Here are some other news and notes about retail real estate from over the weekend.

  • 24/7 Wall Street has prepared a roundup of 35 large retail companies to see which had the largest fall-offs in same-store sales in 2009 as a way of seeing what chains might be closing stores this year.
  • Cabela’s is supposed to be one of the main attractions of the Meadowlands Xanadu project in northern New Jersey. But the firm’s CEO said last week that the store is “highly unlikely” to ever open. Construction on most of that project’s superstructure seems to be completed. But there’s no indication when–if ever–it’s going to open. Amazing.
  • Sears’ latest strategy to boost its sales includes ramping up its online sales efforts.
  • Seeking Alpha asks “Malls: All Bad or an Opportunity?” The post takes a look at the outlooks of several mall and outlet REITs.
  • Moody’s latest look at CMBS delinquencies shows that defaults continued to rise in December.
  • Square Feet blog does a nice job explaining how real estate receivers work.

The Best of Howard Davidowitz

Yahoo’s Tech Ticker posted a compilation of clips of different interviews they did with Howard Davidowitz in 2009. Howard’s someone Retail Traffic talks to as well partly because he’s doesn’t try to sugar coat anything. He tells you what he really thinks.

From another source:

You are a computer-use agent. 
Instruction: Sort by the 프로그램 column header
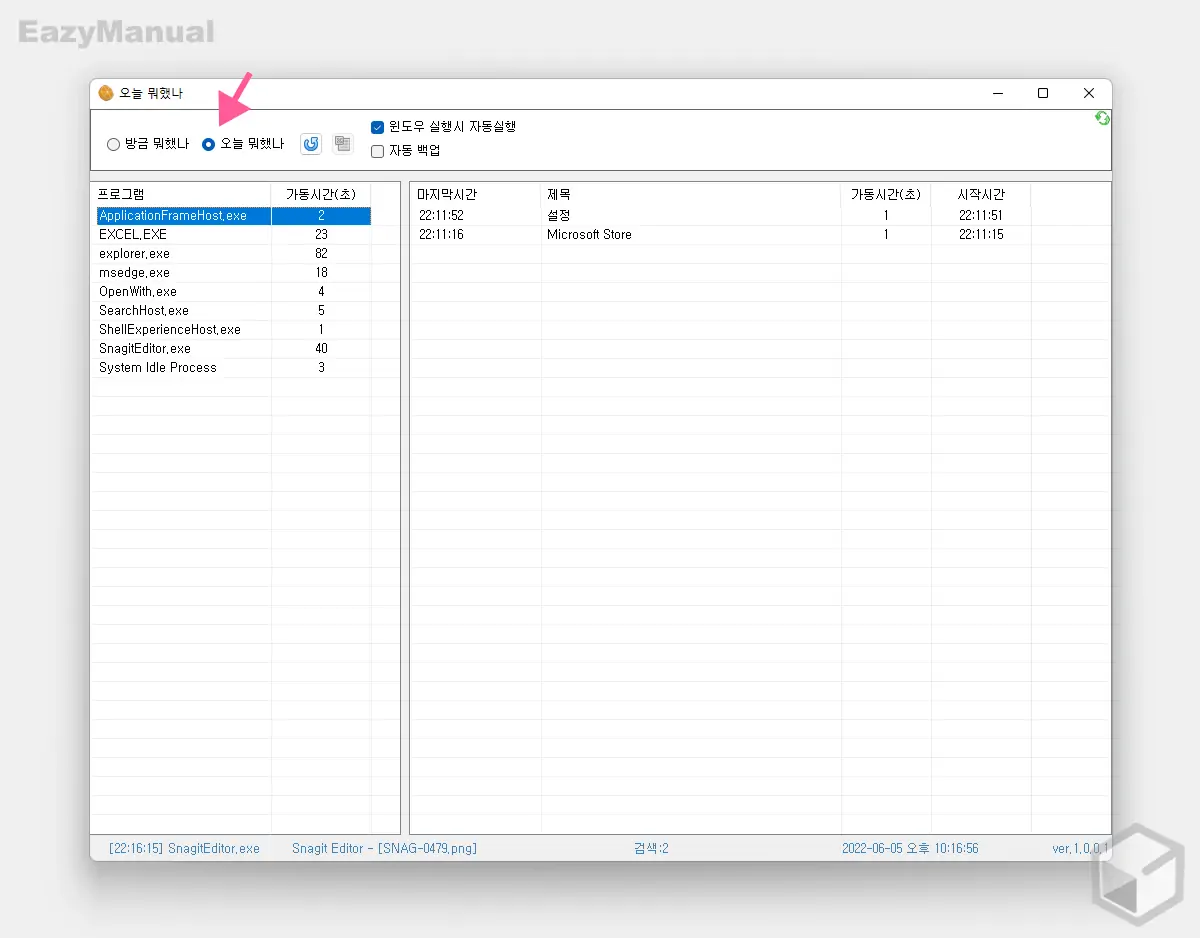click(x=181, y=194)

Commerce Department Says Retail Sales Tanked in December

According to the Commerce Department, retail sales were negative in December. This is much bleaker data than the same-store sales comps that came out a week ago. The decline was not what economists had expected. Sales were expected to rise 0.5 percent according to economists surveyed by Marketwatch.

The only silver lining here is that retail trade sales were up 5.9 percent over last year. So this December did mark an improvement over last year’s disastrous holiday shopping season. However, a look at business breakout reveals that the types of retailers that shopping center owners rely on had the weakest performance. The best year-over-year seasonally adjusted performers were gasoline stations (+33.6 percent), nonstore retailers (+10.6 percent) and auto and other motor vehicle dealers (+7.6%).

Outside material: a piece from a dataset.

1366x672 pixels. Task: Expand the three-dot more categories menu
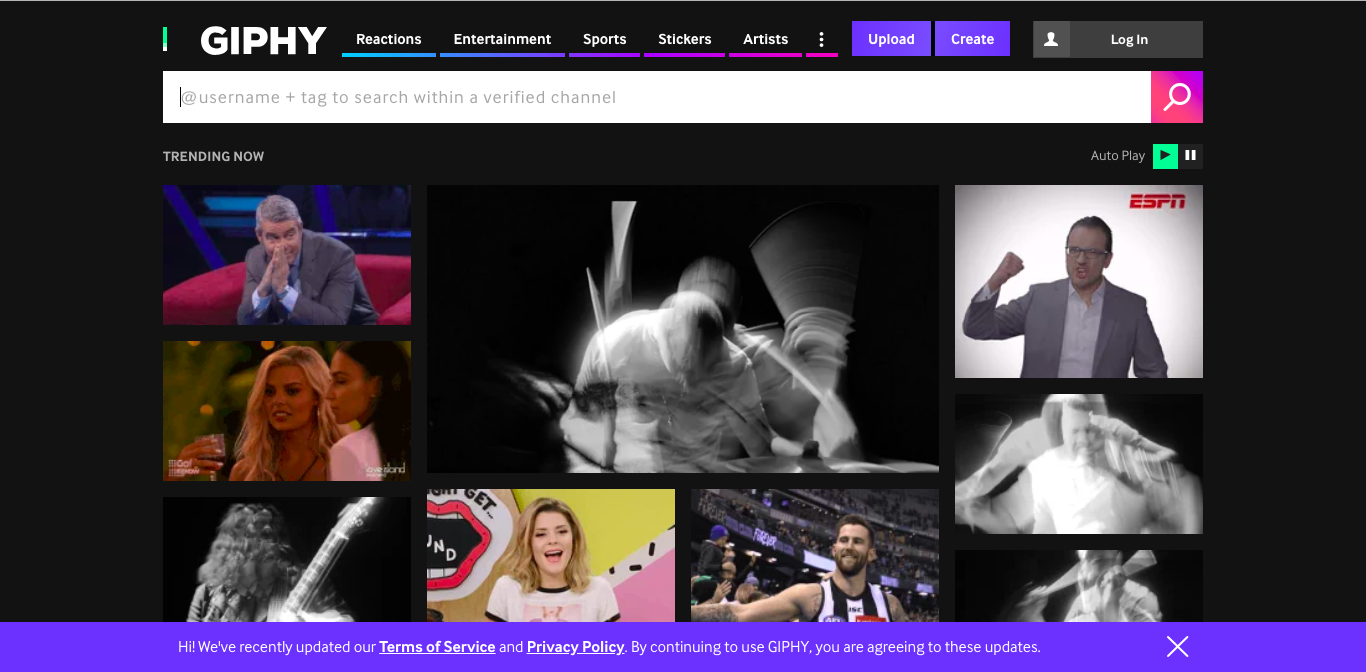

The U.S. Census Bureau announced today that advance estimates of U.S. retail and food services sales for December, adjusted for seasonal variation and holiday and trading-day differences, but not for price changes, were $353.0 billion, a decrease of 0.3 percent (±0.5%)* from the previous month, but 5.4 percent (±0.5%) above December 2008. Total sales for the 12 months of 2009 were down 6.2 percent (±0.2%) from 2008. Total sales for the October through December 2009 period were up 1.9 percent (±0.3%) from the same period a year ago. The October to November 2009 percent change was revised from +1.3 percent (±0.5%) to +1.8 percent (±0.2%).

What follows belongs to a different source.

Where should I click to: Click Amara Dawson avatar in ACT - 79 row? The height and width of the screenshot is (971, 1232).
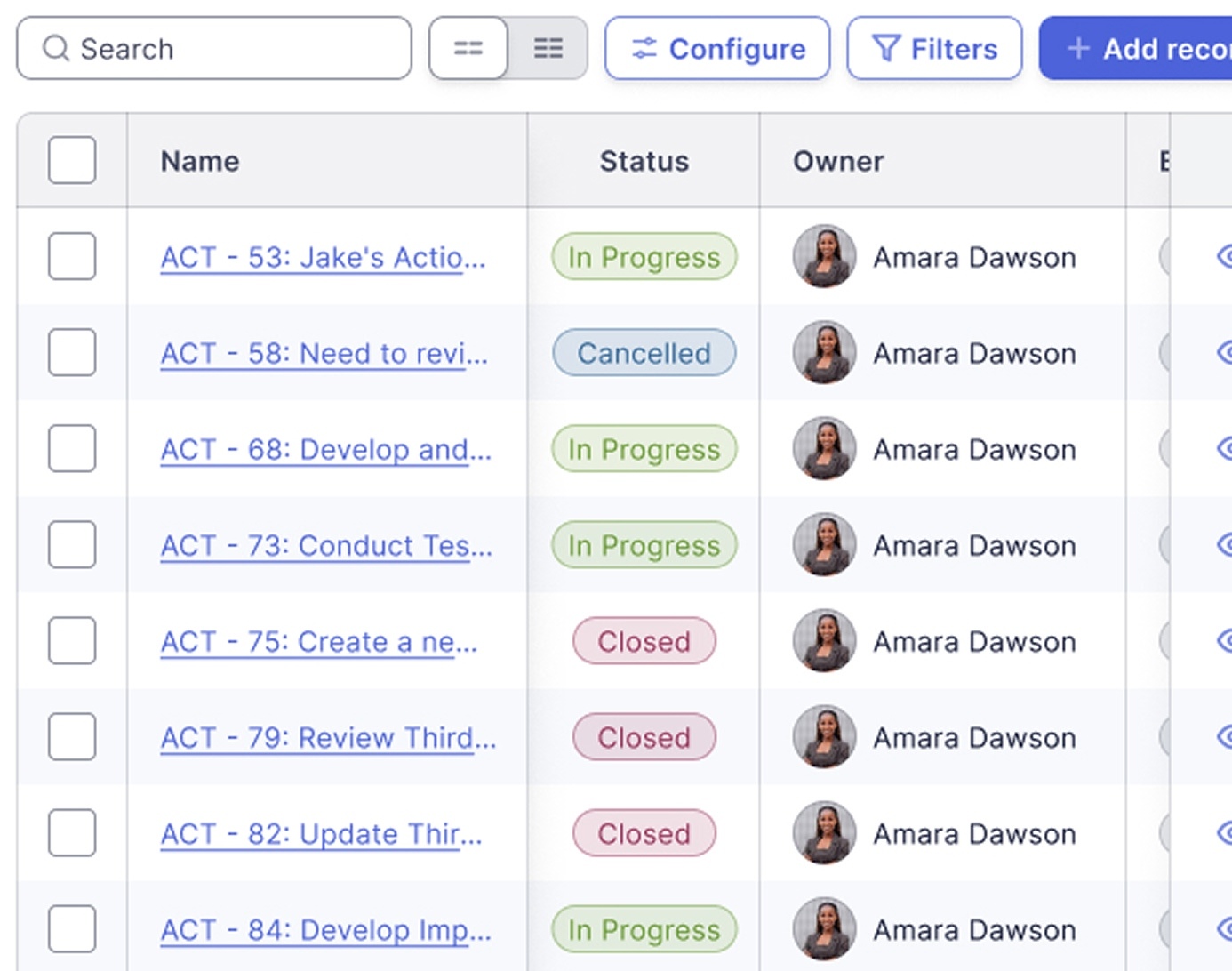(824, 737)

Retail trade sales were down 0.2 percent (±0.5%)* from November 2009, but 5.9 percent (±0.5%) above last year. Gasoline stations sales were up 33.6 percent (±1.5%) from December 2008 and nonstore retailers sales were up 10.3 percent (±1.7%) from last year.

But why were the numbers so far off? Economist Dean Baker had a post up briefly here that seems to be gone now that said economists don’t account for a bias in same-store sales metrics when thinking about retail sales. Moreover, he points out that the December numbers showed a weak result in the general merchandise sector, which isn’t a great sign for retail real estate.

He explains:

The big culprit in this drop was the general merchandise sector (department stores and Wal-Mart), which had a 0.8 percent drop. The likely reason that many economists missed this drop is that they continue to ignore the same store sale bias. There are many fewer stores this year than last. This means that even if overall sales were constant, sales in same stores would rise. This bias will gradually disappear as we move forward and the comparison month in the previous year looks worse, but for now it is still substantial.

Calculated Risk’s monthly take is here.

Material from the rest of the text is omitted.